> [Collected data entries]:
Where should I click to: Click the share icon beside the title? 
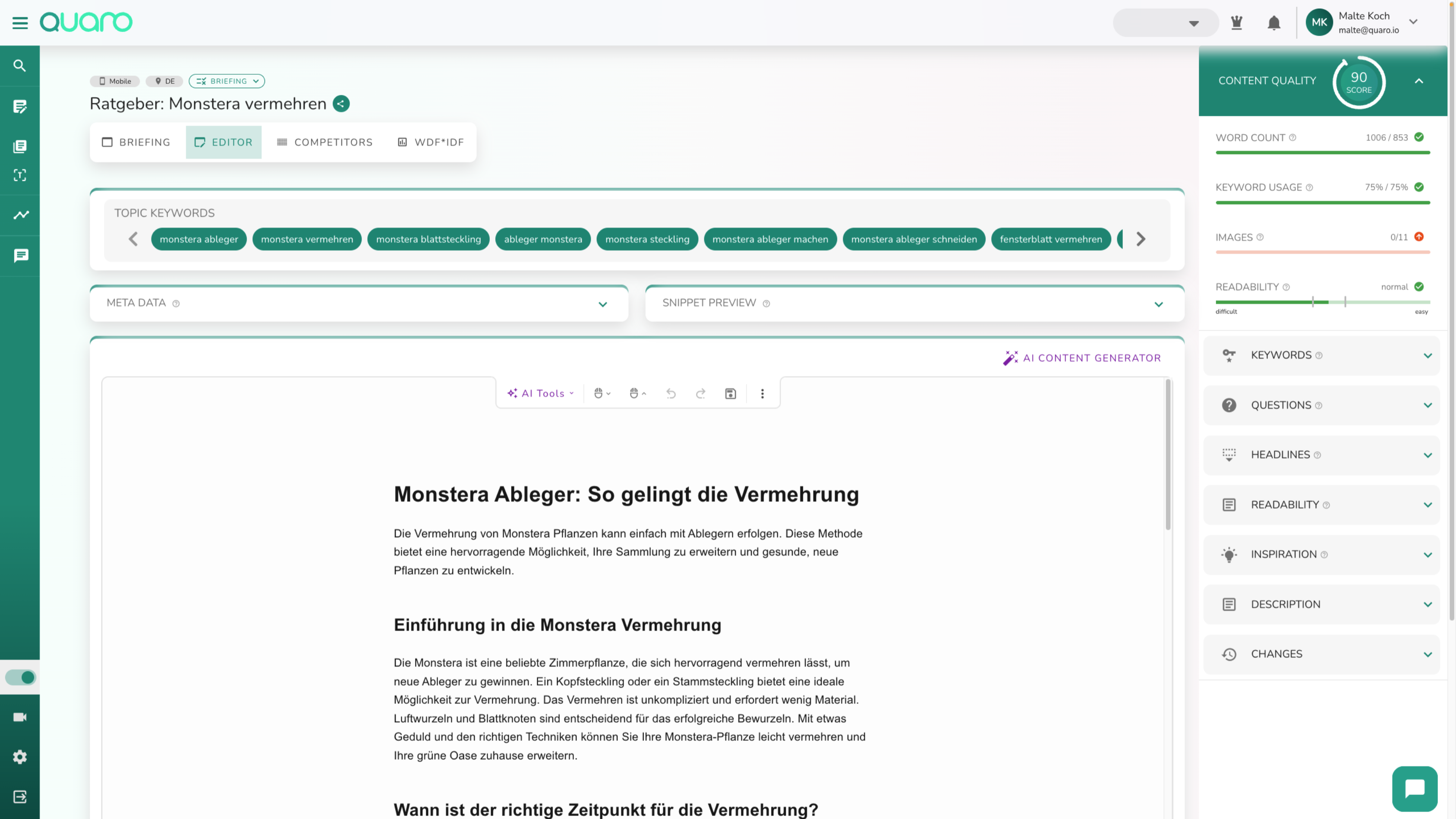coord(341,104)
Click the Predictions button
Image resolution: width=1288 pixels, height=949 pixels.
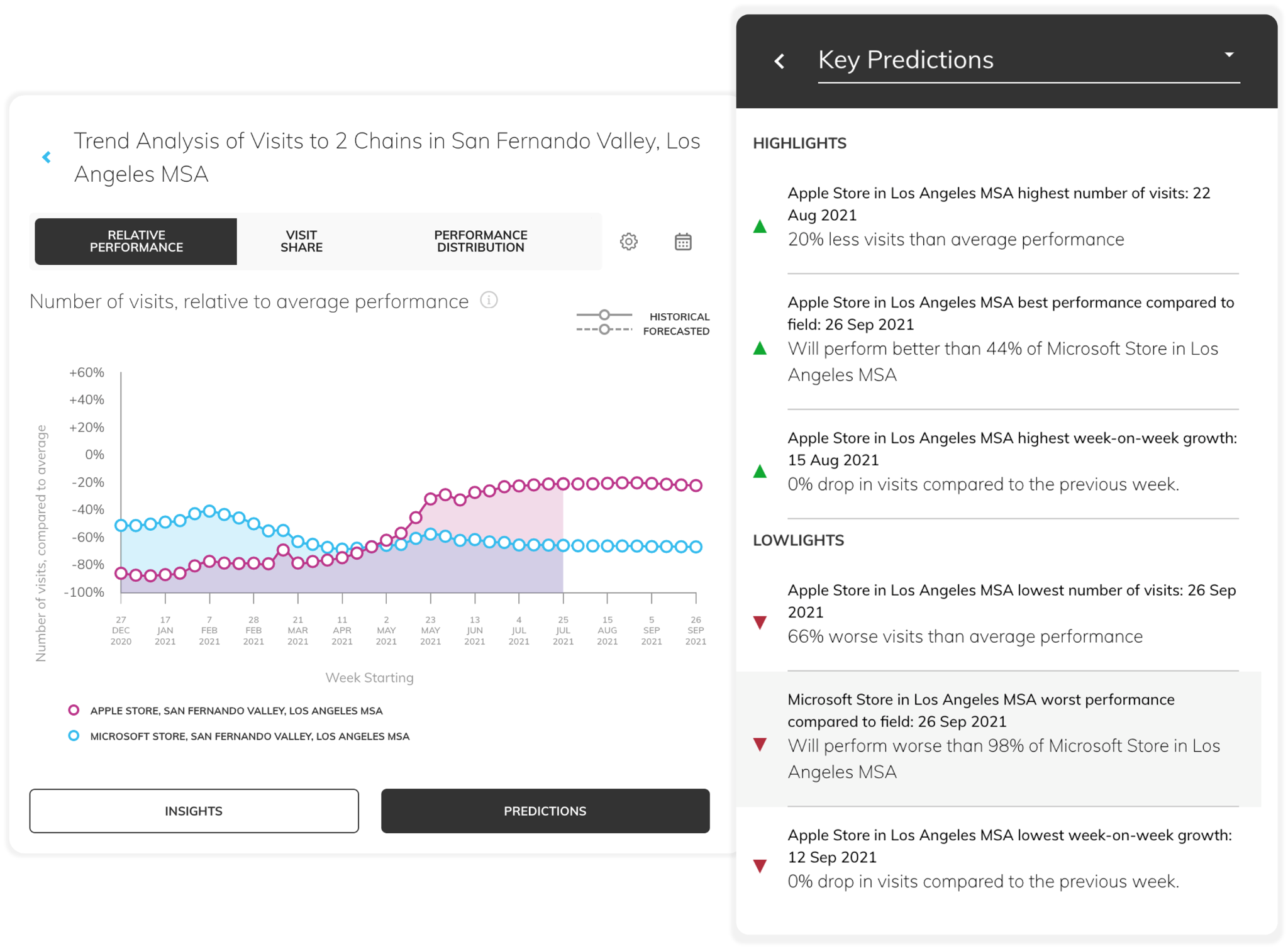[x=545, y=811]
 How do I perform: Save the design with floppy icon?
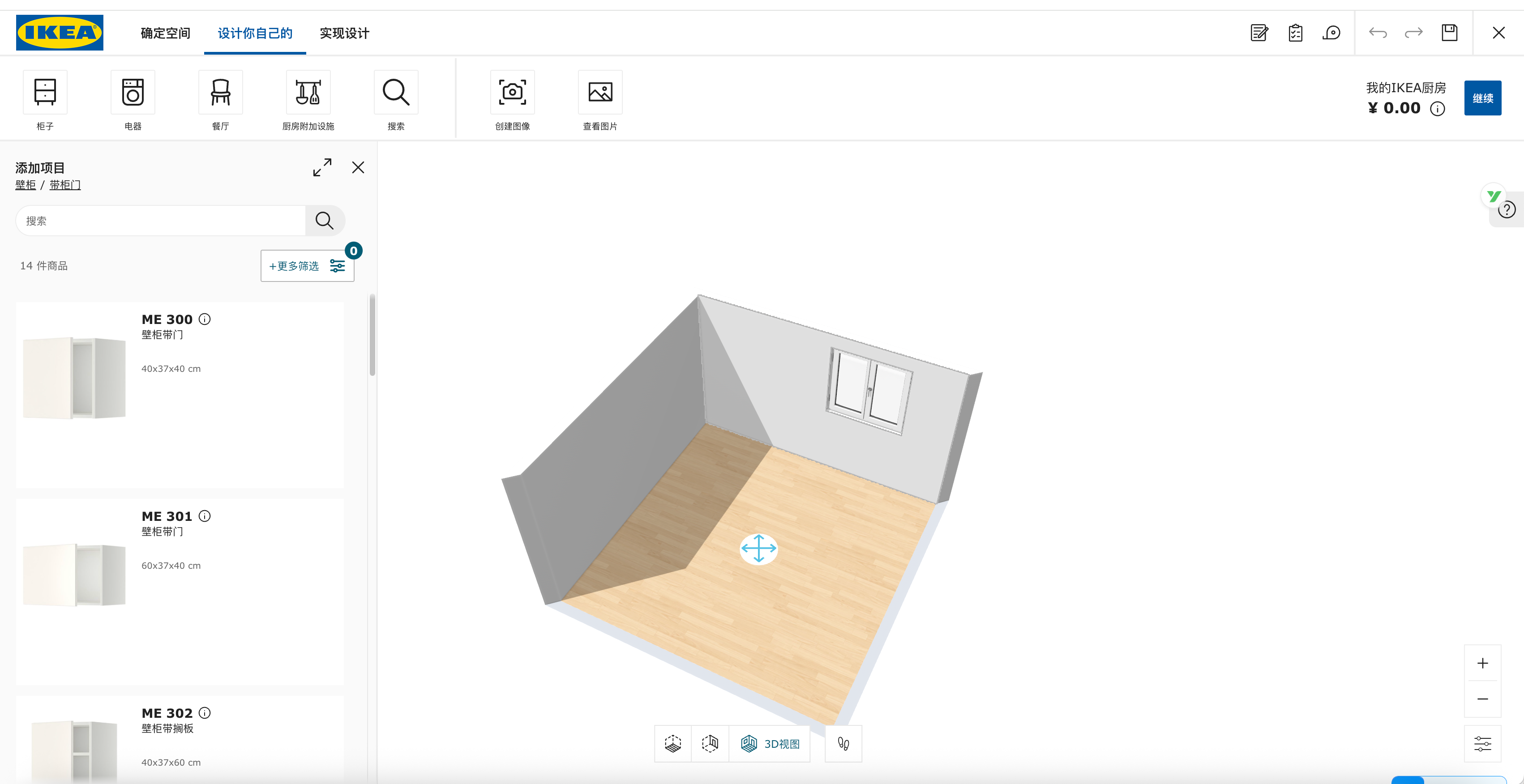coord(1449,33)
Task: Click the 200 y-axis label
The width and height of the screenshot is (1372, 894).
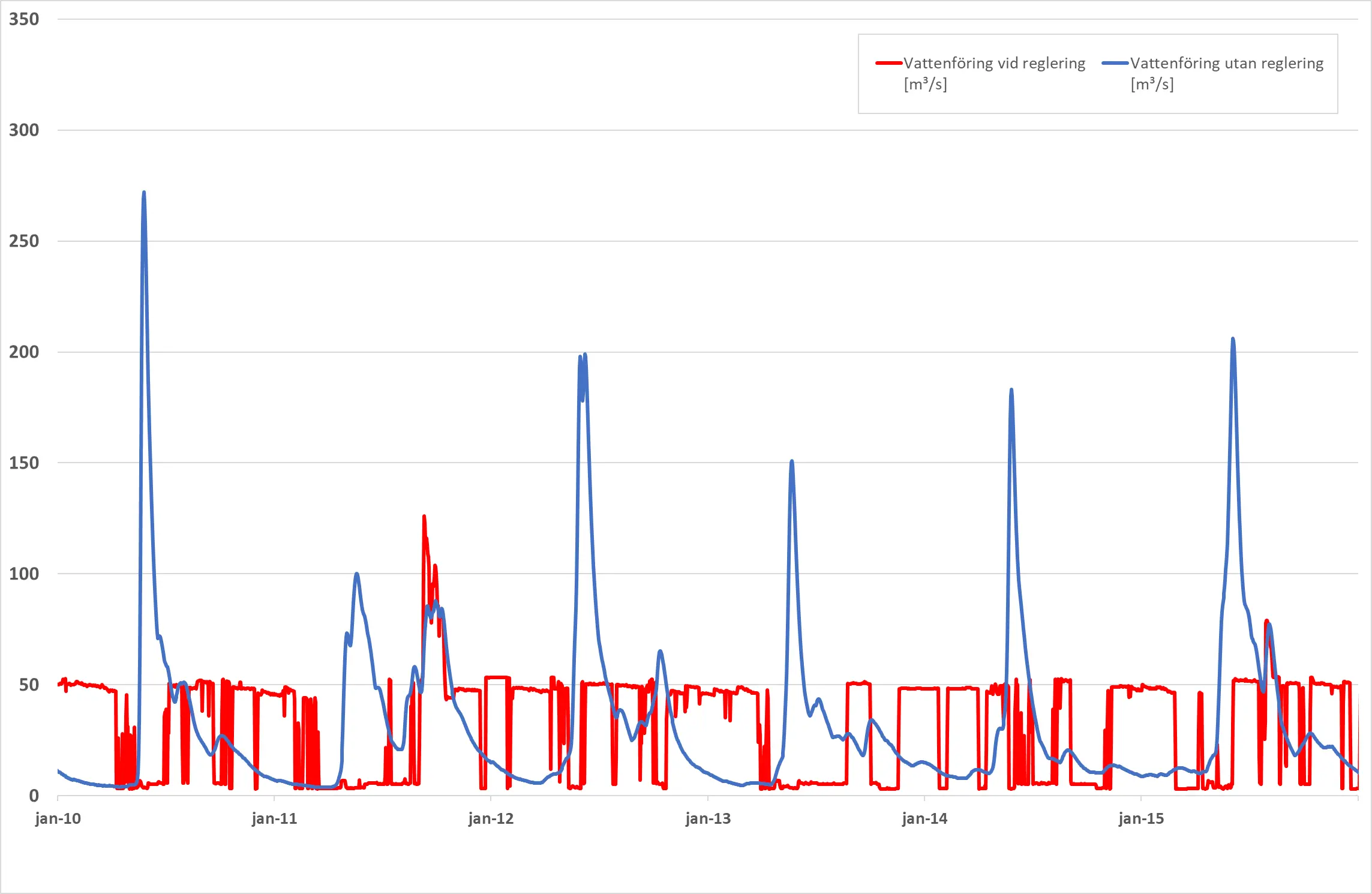Action: tap(24, 352)
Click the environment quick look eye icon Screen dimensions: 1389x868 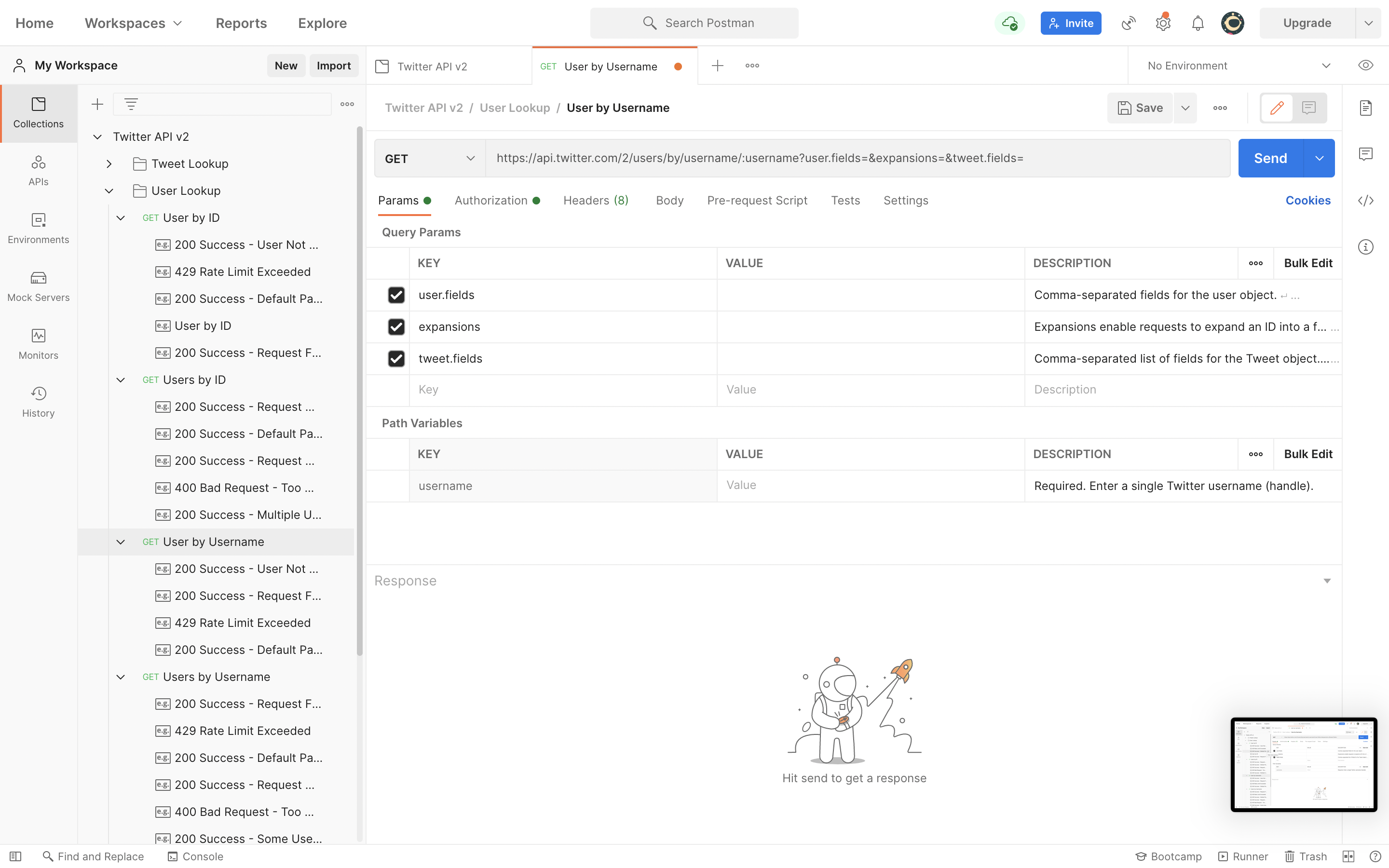[1365, 66]
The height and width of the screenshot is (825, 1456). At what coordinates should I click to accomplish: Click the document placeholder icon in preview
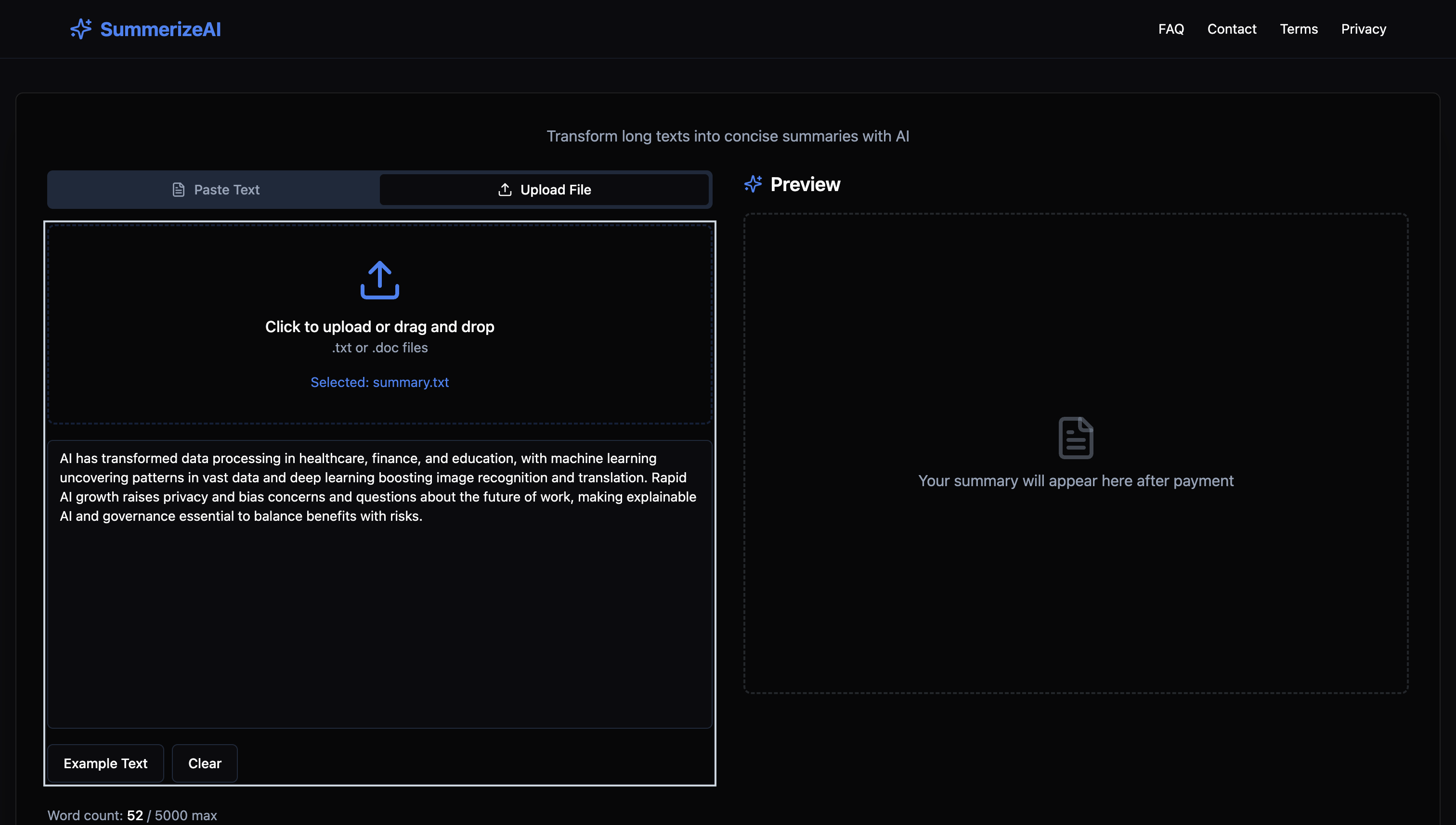point(1075,438)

> [Work task]:
Stop after the line containing "Task: Click the 200 y-axis label": copy the records exactly from the first line up to there, leaving pictures out.

> [Written solution]:
Where should I click to: Click the share icon beside the title? 
coord(341,104)
Click the Predictions button
Image resolution: width=1288 pixels, height=949 pixels.
[x=545, y=811]
 How do I perform: Save the design with floppy icon?
coord(1449,33)
Task: Click the 200 y-axis label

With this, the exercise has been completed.